We can use the two points #(0,6,1) # and #(1,2,3)# to find another vector in the plane:
#vecb = (1-0)hati+(2-6)hatj+(3-1)hatk#
#vecb = hati-4hatj+2hatk#
We can use vectors #veca# and #vecb# to find a normal vector, #vecn#, to the plane:
#vecn = vecb xx veca#
I shall use a determinant with 5 columns to compute the cross product:
#vecn = |
(hati,hatj,hatk,hati,hatj),
(1,-4,2,1,-4),
(3,-4,-8,3,-4)
| = {(-4)(-8)-(2)(-4)}hati+{(2)(3)-(1)(-8)}hatj+{(1)(-4)-(-4)(3)}hatk#
#vecn = 40hati+14hatj+8hatk#
Because #vecn = 40hati+14hatj+8hatk# is a normal vector to the plane, we know that the equation of the plane is of the form:
#40x+14y+8z = C#
where C is a constant that we determine using one of the points.

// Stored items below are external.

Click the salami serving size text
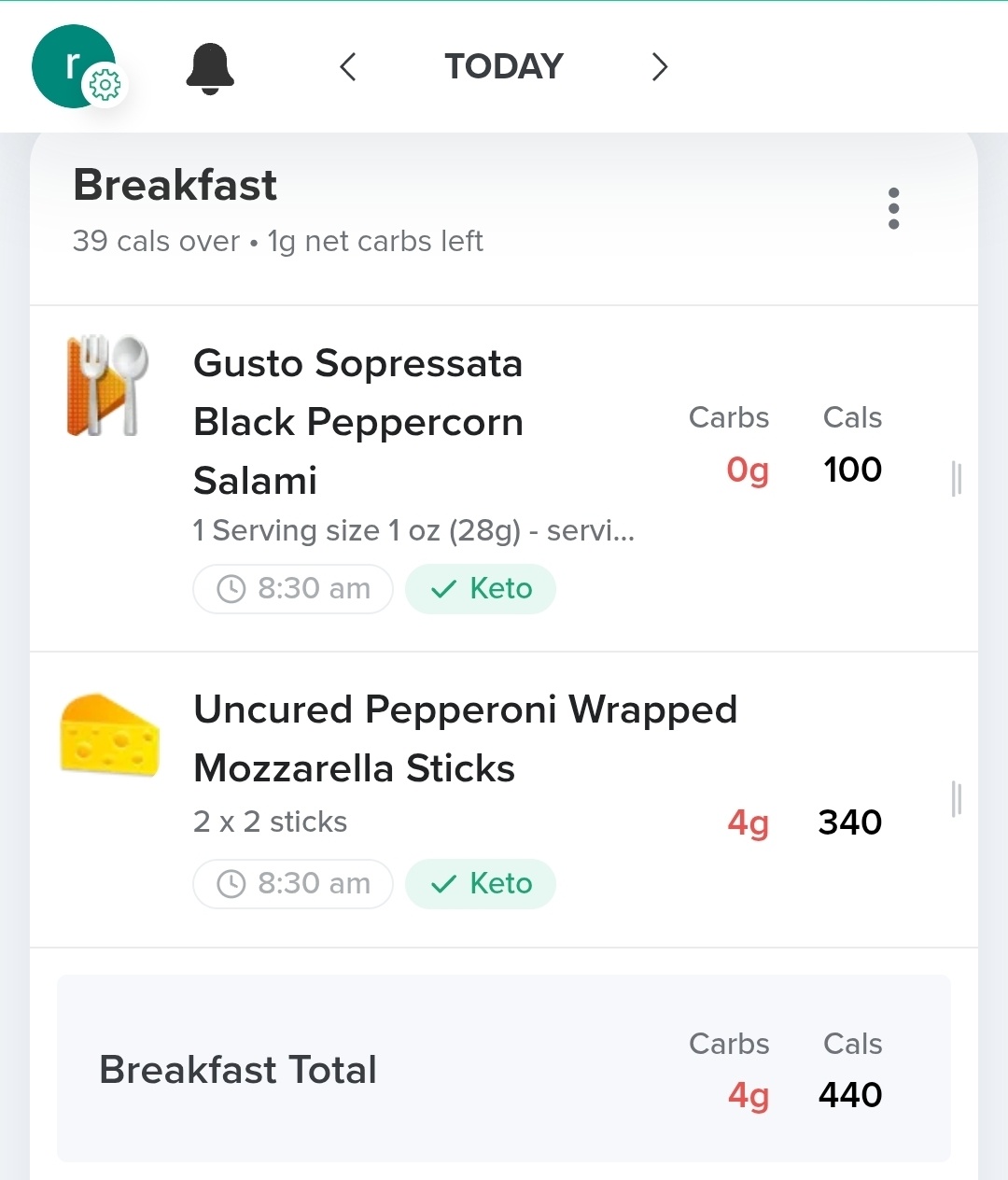 click(413, 531)
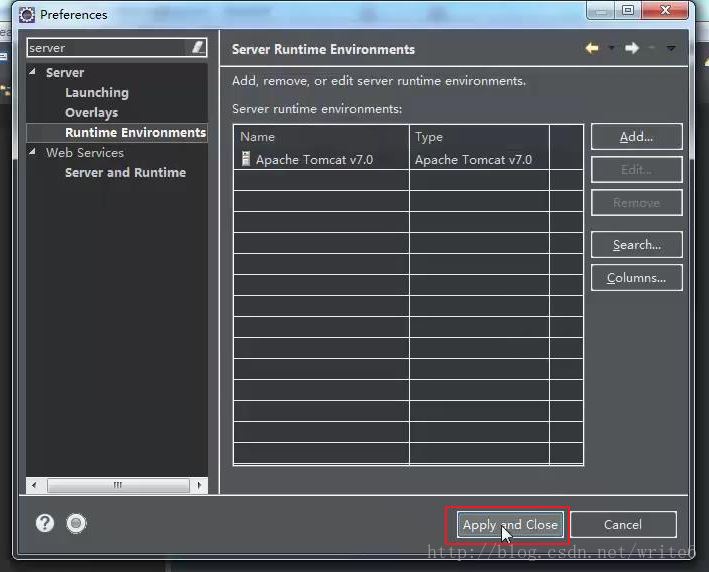Open the Columns... configuration button
The width and height of the screenshot is (709, 572).
click(636, 278)
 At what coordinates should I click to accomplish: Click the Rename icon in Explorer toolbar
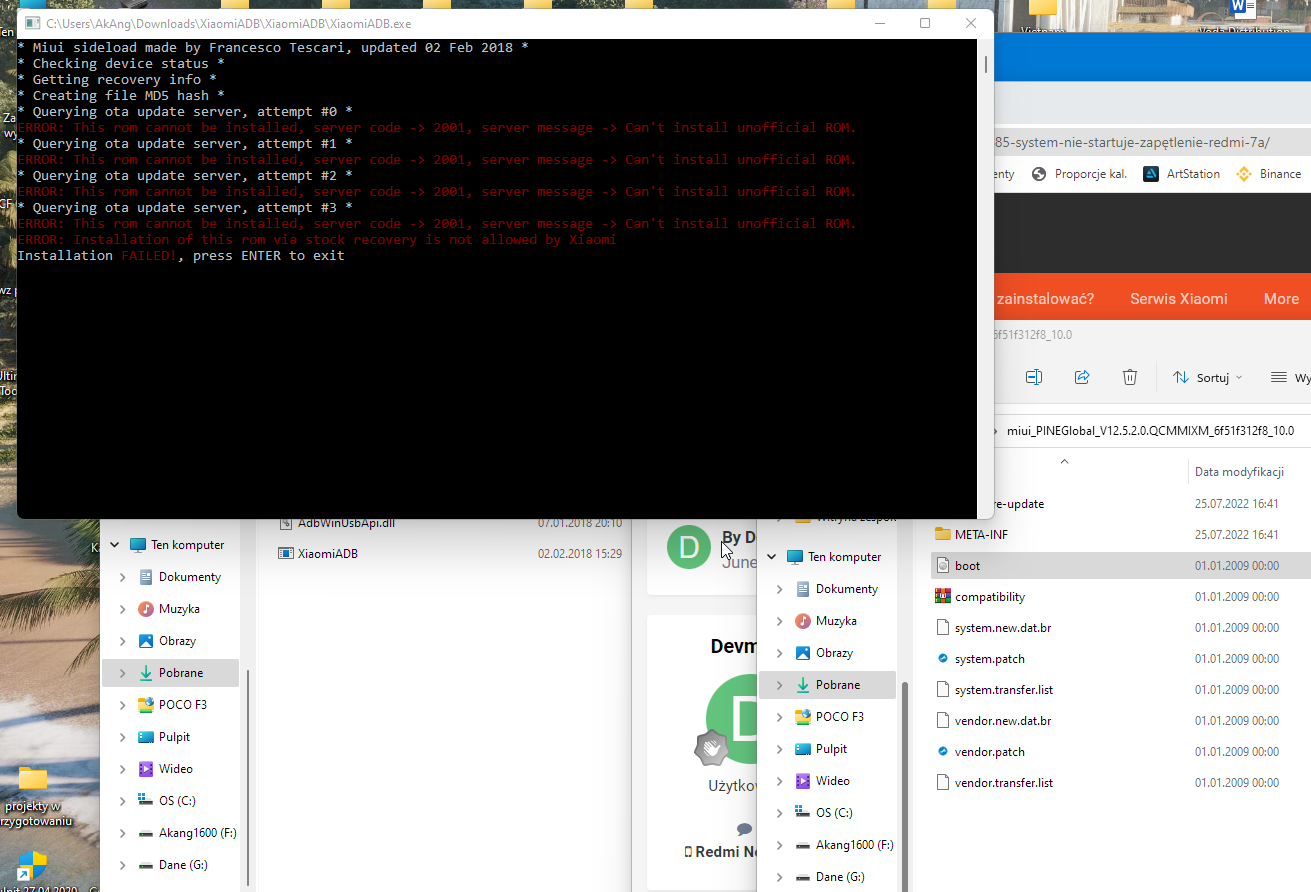1034,377
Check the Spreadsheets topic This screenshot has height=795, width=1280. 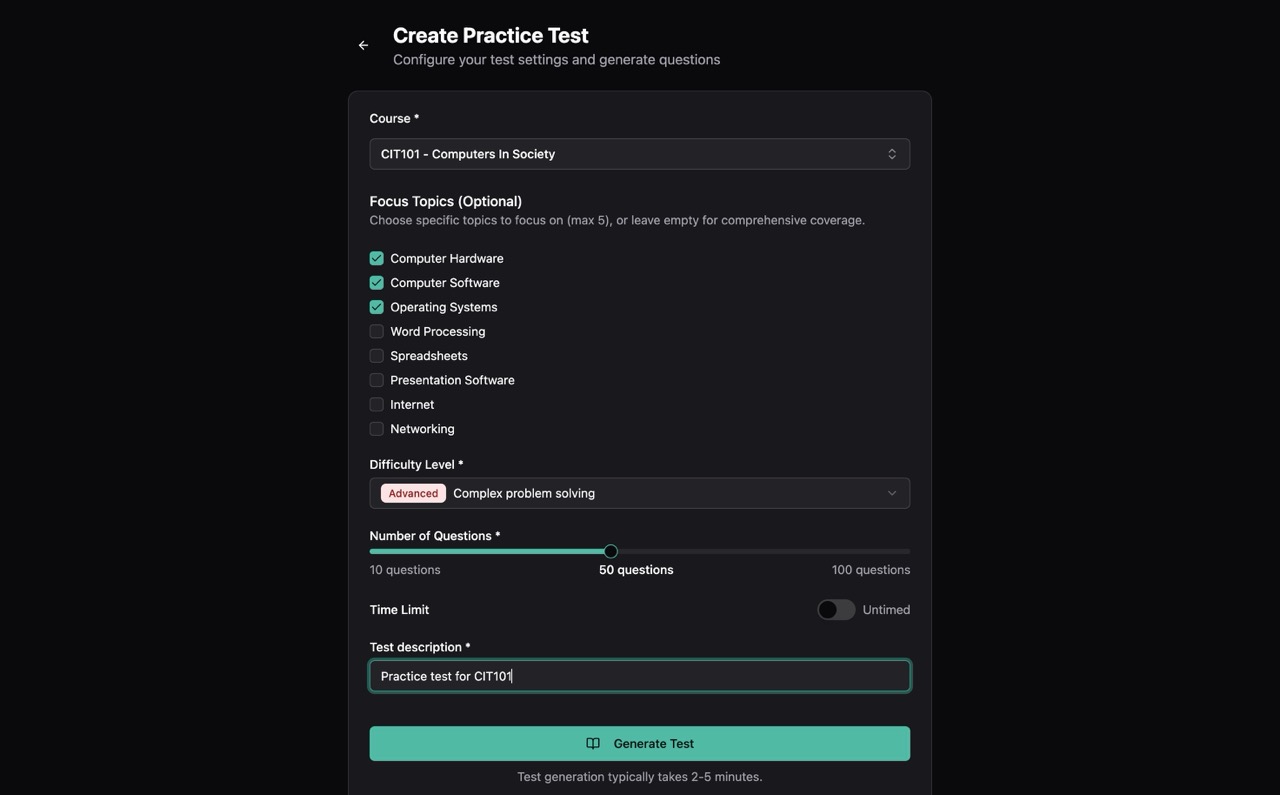[x=376, y=355]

Substitute the point #(1,2,3)# into the equation:
#40(1)+14(2)+8(3) = C#
#C = 92#
The equation of the plane is:
#40x+14y+8z = 92#
We can simplify this a bit by dividing both sides by 2:
#20x+7y+4z = 46#
You can check that line is in the plane by checking the point where t = 0, #(0,6,1)# and the point where #t = 1#, #(3,2,-7)#.